Records to process:
....

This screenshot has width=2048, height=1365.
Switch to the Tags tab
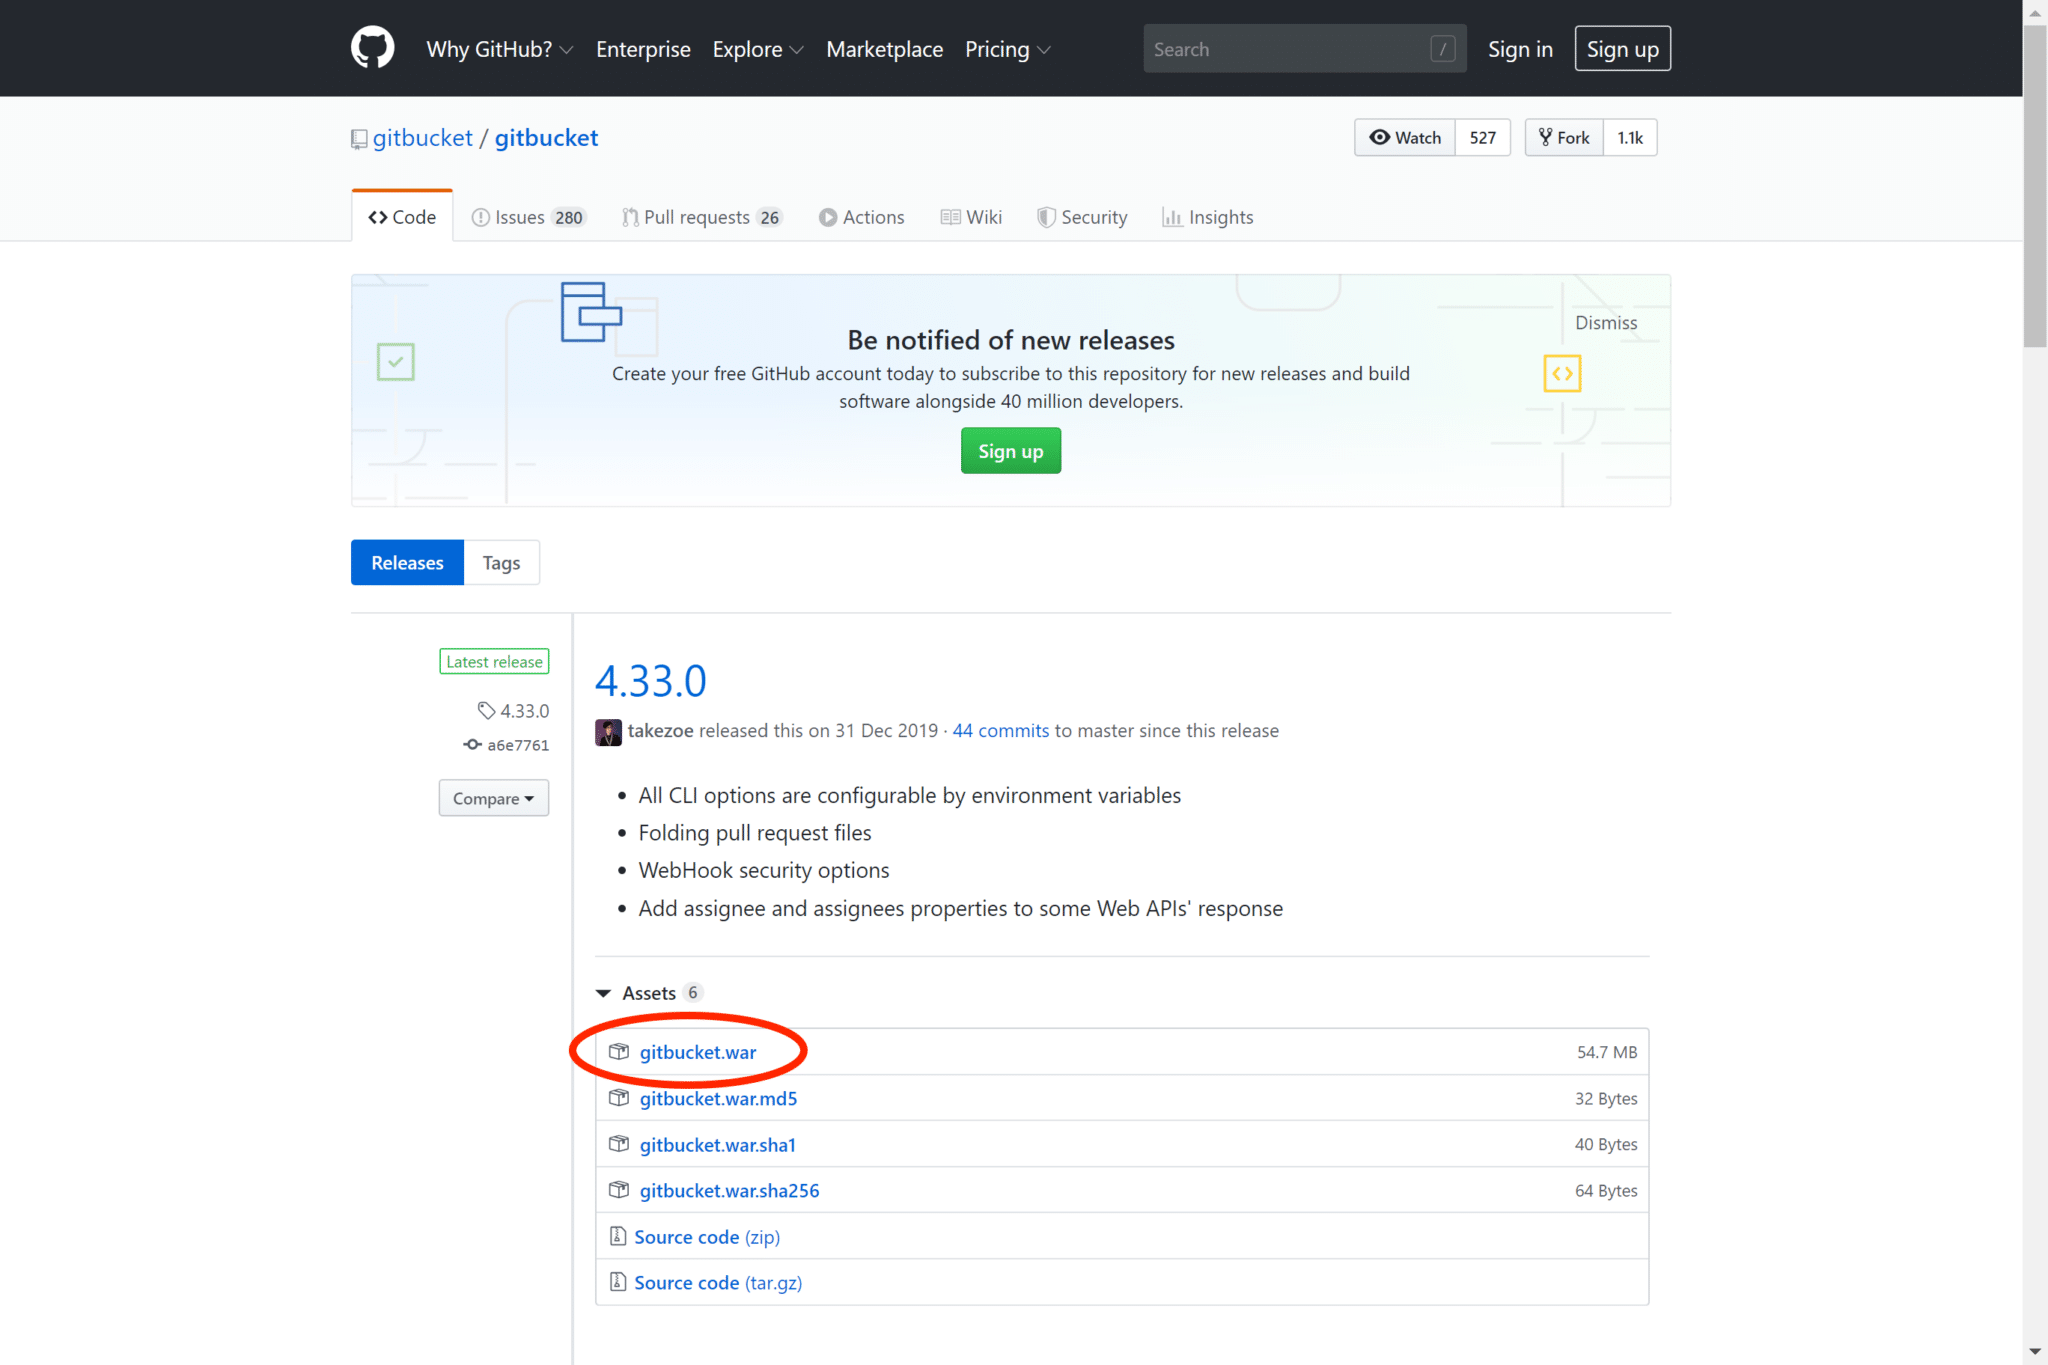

....

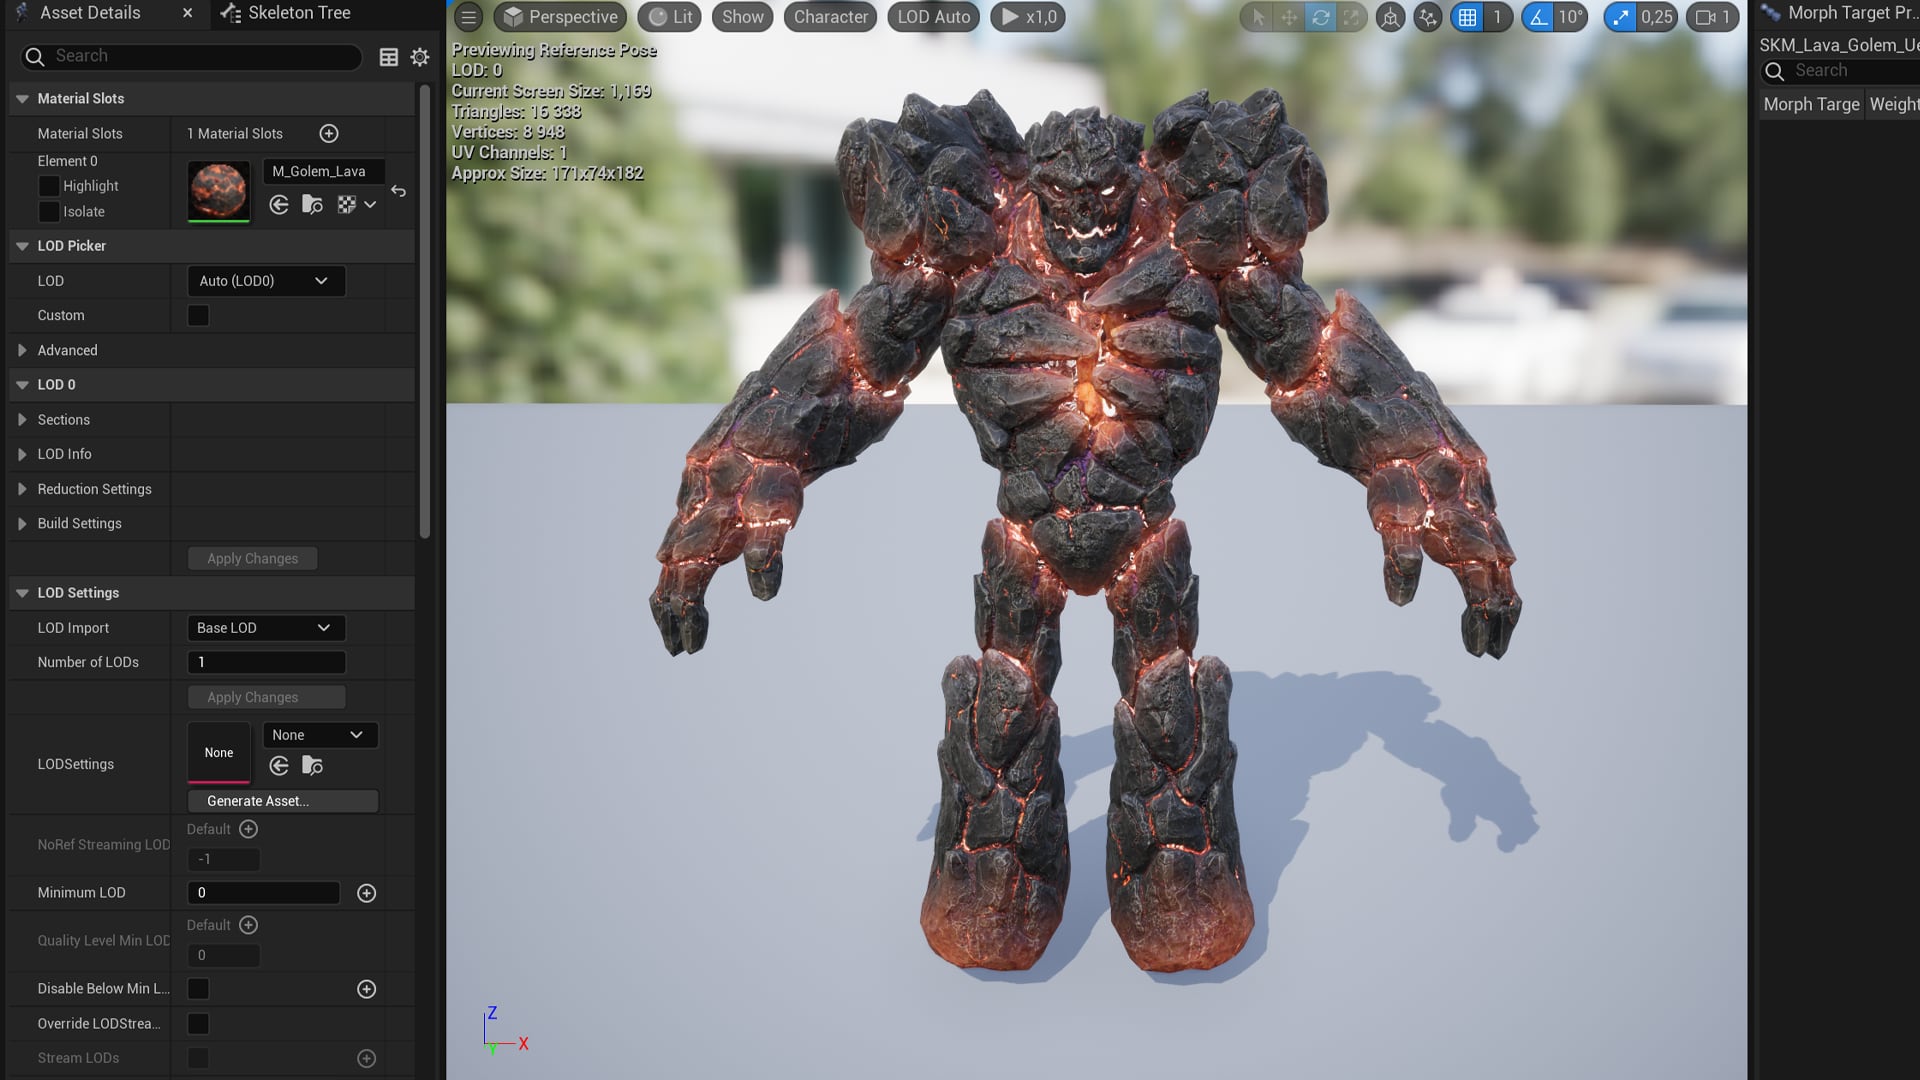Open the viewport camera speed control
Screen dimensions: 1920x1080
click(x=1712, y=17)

....

Set exercise: List the lines from the one containing "This screenshot has width=2048, height=1365." up to and including the one containing "Switch to the Tags tab" as a numbered list, leaving out any blank lines.

Finished answer:
1. This screenshot has width=2048, height=1365.
2. Switch to the Tags tab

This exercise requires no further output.